WHAT IS EXPECTED:
Would you copy out only the lines from the one with "Car reviews (485, 39)" to the end of the records, exactly as they stand?

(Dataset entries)
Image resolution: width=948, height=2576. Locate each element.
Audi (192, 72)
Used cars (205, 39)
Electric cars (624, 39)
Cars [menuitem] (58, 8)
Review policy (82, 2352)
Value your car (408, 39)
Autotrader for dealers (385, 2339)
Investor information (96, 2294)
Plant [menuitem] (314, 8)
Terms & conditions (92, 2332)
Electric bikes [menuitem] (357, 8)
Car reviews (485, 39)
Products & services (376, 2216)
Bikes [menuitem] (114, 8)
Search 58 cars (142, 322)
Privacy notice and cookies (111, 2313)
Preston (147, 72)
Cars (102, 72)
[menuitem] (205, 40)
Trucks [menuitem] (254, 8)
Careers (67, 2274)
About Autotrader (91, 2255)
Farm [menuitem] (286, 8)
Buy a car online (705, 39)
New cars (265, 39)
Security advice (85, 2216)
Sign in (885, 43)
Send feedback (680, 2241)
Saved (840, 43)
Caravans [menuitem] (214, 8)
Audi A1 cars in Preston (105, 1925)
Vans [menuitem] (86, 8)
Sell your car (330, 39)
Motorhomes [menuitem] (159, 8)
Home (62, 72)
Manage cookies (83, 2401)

SOLUTION TO THIS EXERCISE:
Car reviews (485, 39)
Products & services (376, 2216)
Bikes [menuitem] (114, 8)
Search 58 cars (142, 322)
Privacy notice and cookies (111, 2313)
Preston (147, 72)
Cars (102, 72)
[menuitem] (205, 40)
Trucks [menuitem] (254, 8)
Careers (67, 2274)
About Autotrader (91, 2255)
Farm [menuitem] (286, 8)
Buy a car online (705, 39)
New cars (265, 39)
Security advice (85, 2216)
Sign in (885, 43)
Send feedback (680, 2241)
Saved (840, 43)
Caravans [menuitem] (214, 8)
Audi A1 cars in Preston (105, 1925)
Vans [menuitem] (86, 8)
Sell your car (330, 39)
Motorhomes [menuitem] (159, 8)
Home (62, 72)
Manage cookies (83, 2401)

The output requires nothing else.